Öngörülen devrimden uzaklık oranında insanlar kendilerini ya
"sürgün" veya en iyi ihtimalle "gurbet"te hissederler.
Çağımızda küresel çapta bu "gurbet" hissini
yaşatabilmiş en büyük ideolojilerden biri marksizm olmuştur.
Marksizm, insanlığın zaten komünal çağı geçer geçmez
aynı zamanda binlerce yıl süren bir gurbet sürecine girdiği
varsayımına dayanıyor. Bugün bu gurbetin aşılabilme
ihtimali, proleteryanın bilinçlenip zincirlerini kırabime ihtimaline
bağlanmıştır. Proleterya lümpenleştikçe, bu gurbetin
süresi daha da uzamış, giderek bu gurbetin aşılamayacağı
yönünde bir karamsarlık bizzat bu ideolojiye mensup olanlara bile galip
gelmeye başlamıştır. Tabii gurbetin birinci durumda radikal
bir muhalefet hareketini tahrik etmesine karşılık, ikinci
durumda yani sılanın uzaklığı hissedilmeye başlaması
oranında toplumsal sistemlere bir "uyum" ideolojisine
dönüşmesi de mukadder olmaktadır.
Dinler de
bu "gurbet" duygusunu, öteden beri hissetmeye zaten
doğaları gereği çok müsaittirler. Dinlerin doğası,
çünkü, büyük ölçüde bir çeşit "çöküş" temasına
dayanır. Yani dini insanlara tebliğ etmiş olan ilk nesil her
zaman insanların en hayırlısı olmuş, onların
ortaya koydukları pratik en ideal ve taklit edilmesi veya model
alınması gereken bir pratik, yaşadıkları zaman en
hayırlı zaman, yaşadıkları yerler de en
hayırlı yerler olmuştur. O nesillerden, o insanlardan, o mekanlar
ve o zamanlardan uzaklaşıldıkça, insanlar, zamanlar, mekanlar ve
nesiller kötüleşmektedir. Bizzat bu duygu, insanlara yaşanılan
herhangi bir zaman veya mekanı bir çeşit "gurbet" veya
"sürgün" olarak hissetirmeye yeter. Esasen Yahudiliğin en önemli
arketiplerinden birini, tarihte bir kaç kez yaşamış
oldukları büyük sürgünler, veya özel deyimiyle
"diaspora"ları olmuştur.

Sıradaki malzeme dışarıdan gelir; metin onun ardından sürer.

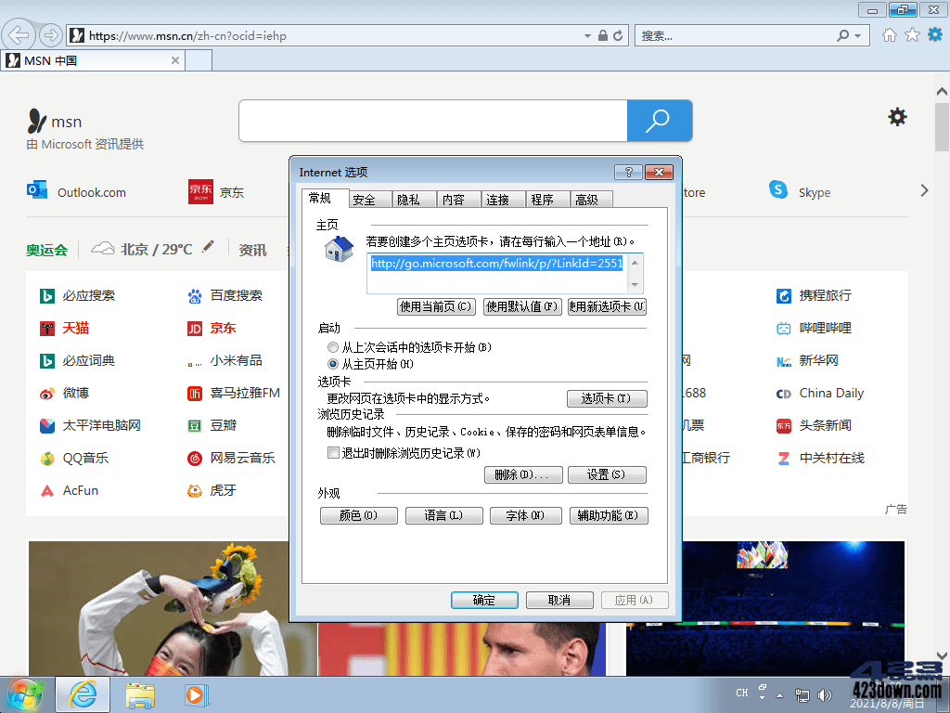Screen dimensions: 950x713
Task: Click the MSN search magnifier button
Action: [659, 121]
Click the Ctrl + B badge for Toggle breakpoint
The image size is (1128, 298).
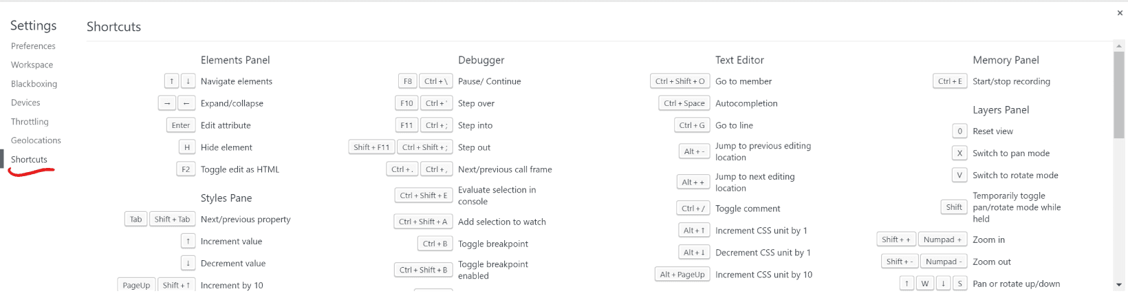(435, 244)
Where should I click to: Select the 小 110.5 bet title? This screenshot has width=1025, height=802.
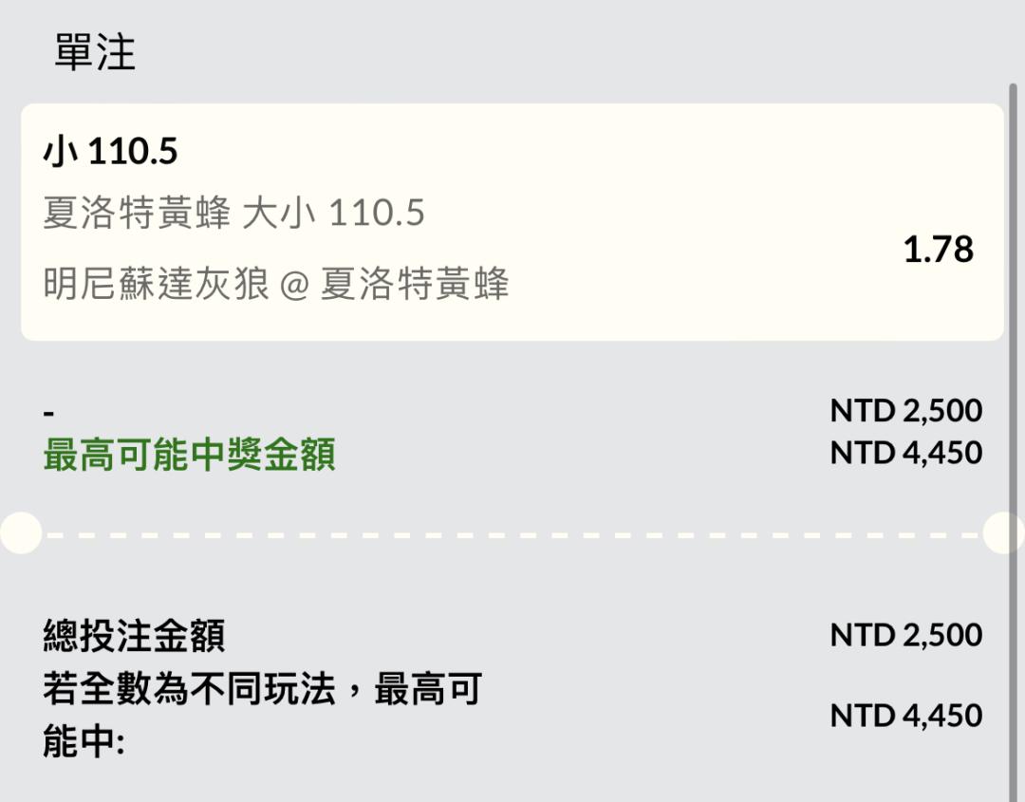(110, 151)
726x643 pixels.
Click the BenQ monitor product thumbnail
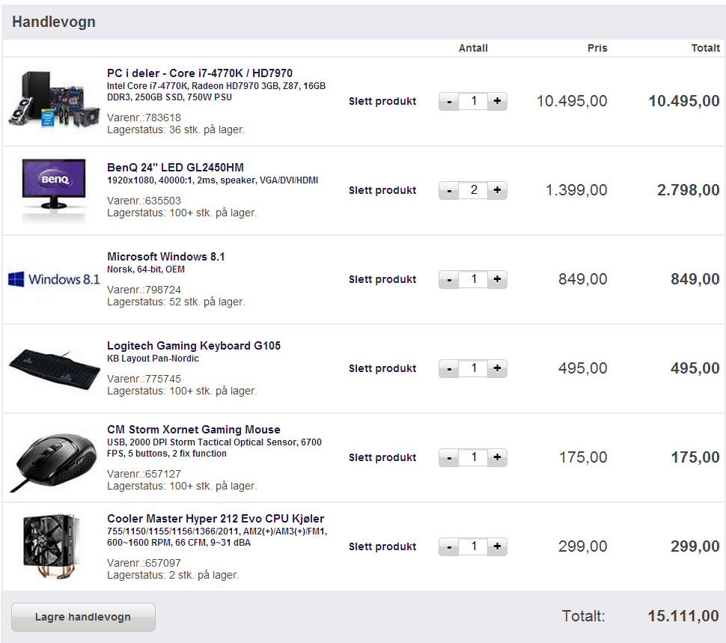click(x=54, y=190)
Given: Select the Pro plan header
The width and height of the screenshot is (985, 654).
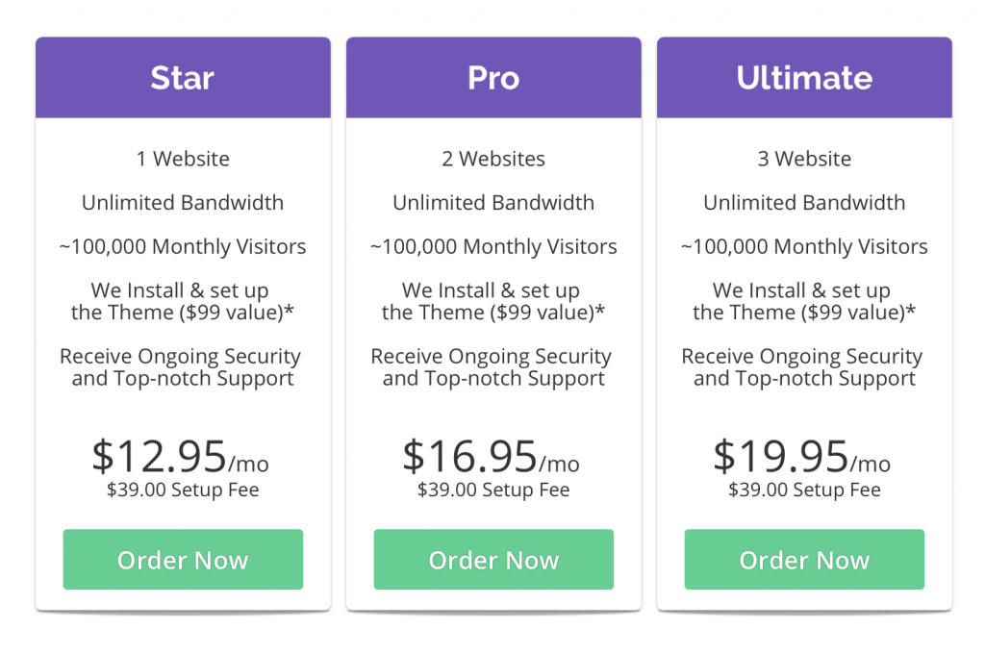Looking at the screenshot, I should pos(493,77).
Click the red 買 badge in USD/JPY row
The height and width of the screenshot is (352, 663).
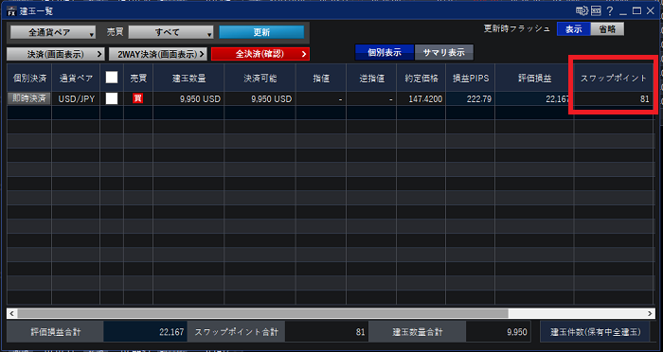click(137, 98)
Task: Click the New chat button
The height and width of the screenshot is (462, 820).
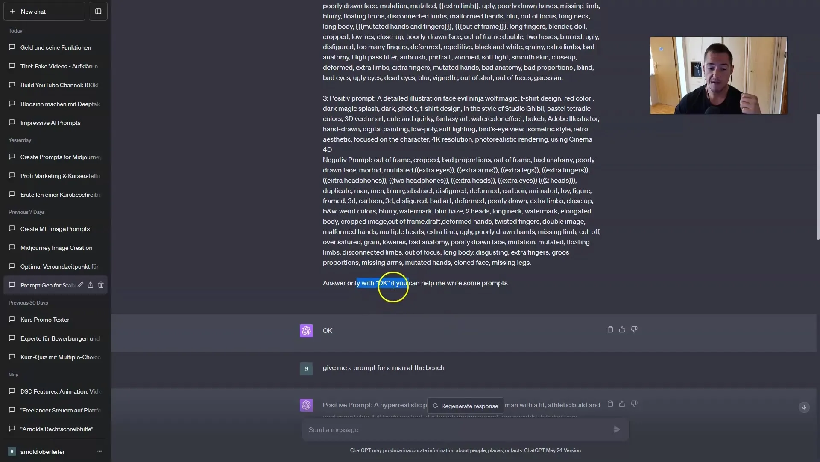Action: (44, 11)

Diaspora, tarihsel olarak
Yahudilere ait bir kültür olmakla birlikte yukarıda, özellikle belli
dinlerin veya ideolojilerin, öngördükleri gelecekteki veya geçmişteki
"altın çağ ve mekanlar"dan uzaklıklarını
ifade eden bir söylem ve ruh halinin kavramsal ifadesi olarak yeniden
tanımlanabilir.
Nitekim,
böyle de tanımlanmıştır. Ahmed ve Donnan, (1994)

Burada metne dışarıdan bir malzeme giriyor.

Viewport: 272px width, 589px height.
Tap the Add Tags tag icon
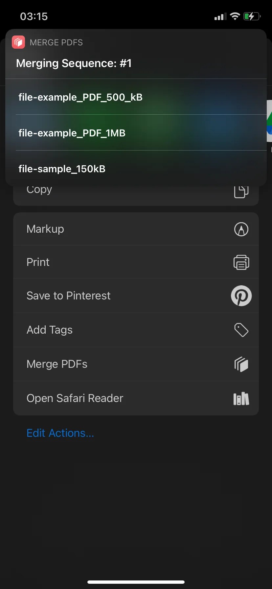coord(241,330)
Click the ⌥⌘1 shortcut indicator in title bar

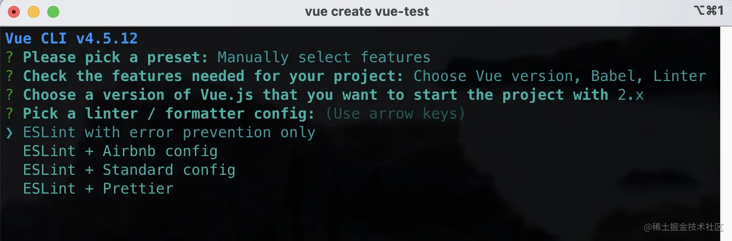(708, 11)
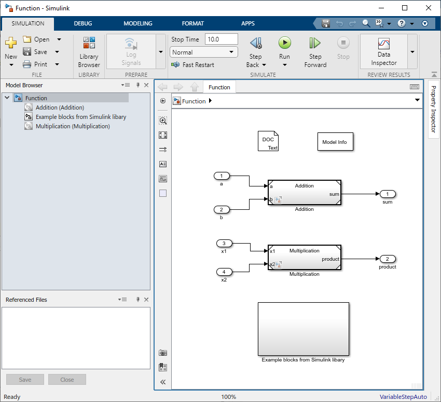Click the Zoom In palette icon
The height and width of the screenshot is (402, 441).
pyautogui.click(x=163, y=120)
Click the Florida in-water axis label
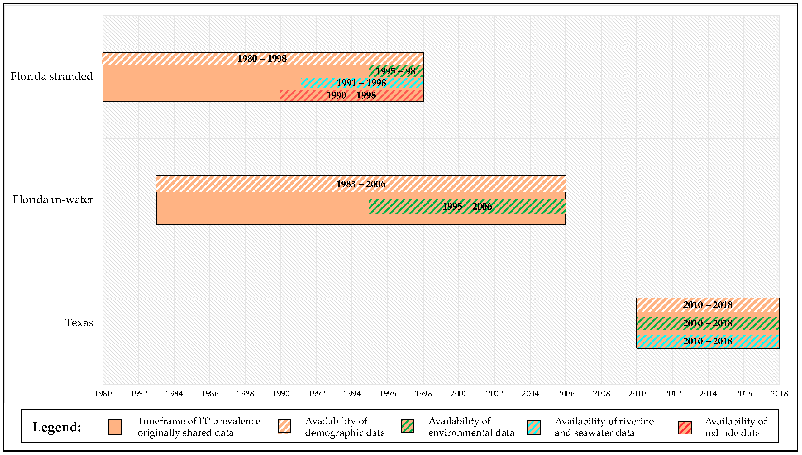Image resolution: width=802 pixels, height=455 pixels. tap(53, 199)
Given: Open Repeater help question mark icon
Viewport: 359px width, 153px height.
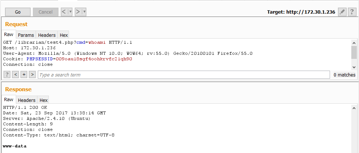Looking at the screenshot, I should (x=351, y=12).
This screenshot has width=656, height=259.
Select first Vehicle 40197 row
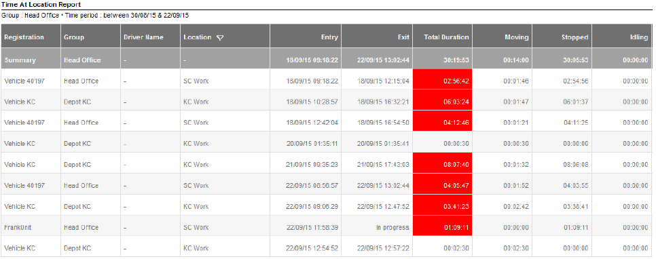327,79
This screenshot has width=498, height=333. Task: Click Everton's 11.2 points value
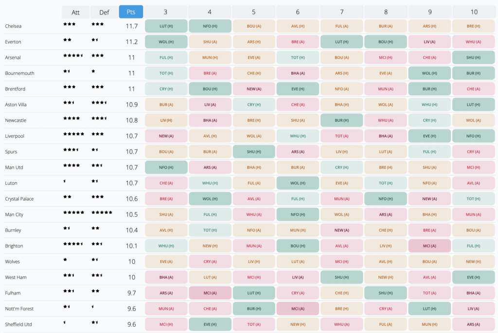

örneğin, Avrupa'daki değişik milletlere mensup bir çok
insanın mevcudiyetini; bunların kendi dinlerini yaşama
ortamını bulamamalarını; öğrencilerin
öğrenimlerini sürdürebilmek için kendi yurtlarından uzaktaki
yaşamlarını vs. bir çok durumu bu kavram, yani diaspora
kavramıyla anlamlı kılmaya çalışıyorlar. Schulze,
Stokes ve Campbell (1999) de, Ortadoğu'daki milliyetçi söylemleri,
azınlıkların azınlık söylemlerini yine diaspora
kavramıyla anlamlandırmaya çalışarak, kavramın
Yahudiliğe münhasırlığını gideriyorlar.
Diasporanın Güneydoğusu
Bu
durumda, modernleşme sürecini değişik safhalarıyla
yaşamakta olan Türkiye'de, bu safhalara denk düşecek şekilde
belli kesimlerin bu duyguya sıkça yakalandığı veya
yakalanabileceği vasayılabilir. Bu varsayımdan yola
çıkarak, bu kapsama alınabilecek bazı tecrübelerin
modernleşme süreciyle ilişkili gelişimini irdeleyen daha
geniş bir projenin bir parçası olarak, Güneydoğu'da zorunlu göç
durumunun yarattığı düzensiz şehirleşmenin
ortasındaki insanların zaman, mekan ve kendilik
algılarını tespit etmeye çalıştık (Aktay, 1999b).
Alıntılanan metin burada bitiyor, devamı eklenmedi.